A família Campos soube conviver e submeter, ultimamente, até mesmo os pretensos ferrabrases do bolsonarismo, que não conseguiram escapar do seu fascínio e dependem dela para se beneficiar nessa divisão do bolo de riquezas que o Estado representa. 

 Mas a grande vitória da Família Campos foi, sem dúvida, terem conseguido sepultar sob muitos palmos de terra medida (apud Joao Cabral de Melo Neto), os seus adversários mais buliçosos que se articulavam em torno do ex-governador Dante de Oliiveira. Dante, que chegou a intentar ser o Che Guevara do Pantanal, quando militava no guerrilheiro MR-8, acabou se entregando às suas influências burguesas, para conseguir revezar com os Campos no poder, mas não soube administrar os questionamentos que se ergueram à sua esquerda, perdendo a disputa para o Senado para uma professora da UFMT, Serys Slhessarenko, e por causa desse mau passo, acabou com a diabetes lá em cima, e morreu precocemente.  
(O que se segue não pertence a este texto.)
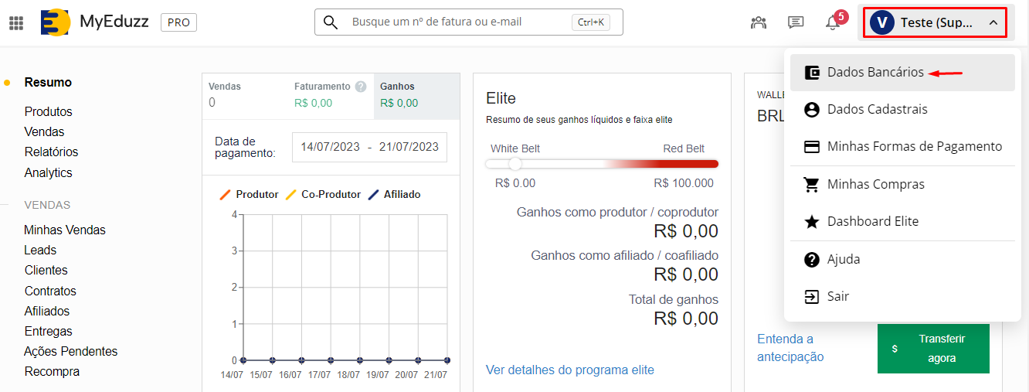This screenshot has width=1029, height=392.
Task: Click the Elite belt slider handle
Action: (x=515, y=164)
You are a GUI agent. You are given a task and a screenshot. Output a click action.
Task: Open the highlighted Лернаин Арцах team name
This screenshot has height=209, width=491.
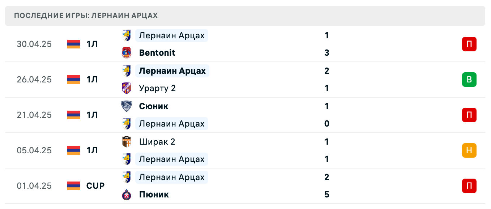pos(172,71)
Depois de fazer Serys senadora, a esquerda do PT mergulhou em disputa fratricida, acabando por voltar ao gueto, enquanto Serys se transmutava em neobolsonarista. Ou seja, facilitaram tudo para que o poder da Família Campos se eternize, sem que surja um grupo sequer capaz de tirar-lhes o bastão e o chicote das mãos. Dá pena ver os herdeiros de Dante hoje, quase todos pretendendo faturar como marqueteiros – caso de Antero e Wilson Santos – enquanto os Campos se mantém no seu perene pedestal. A debacle dos tucanos foi tão séria que hoje são abalados com a perspectiva até mesmo de extinção do PSDB em Mato Grosso – e se Luís Soares já se inscreveu no DEM, sob o domínio de Jayme e Júlio Campos, não haverá o que se estranhar se os dantistas nos aparecerem com novas infâmias nos próximos capitulos dessa farsa partidária. 

Enquanto os adversários se perdem entre o choro e o ranger de dentes, Jayme Campos, nesse domingo 12 de setembro, dançou com seu gado, digo, como seu povo, com a certeza que “Deus continuara derramando sobre ele o seu amor”. À Familia Campos o que é da Familia Campos.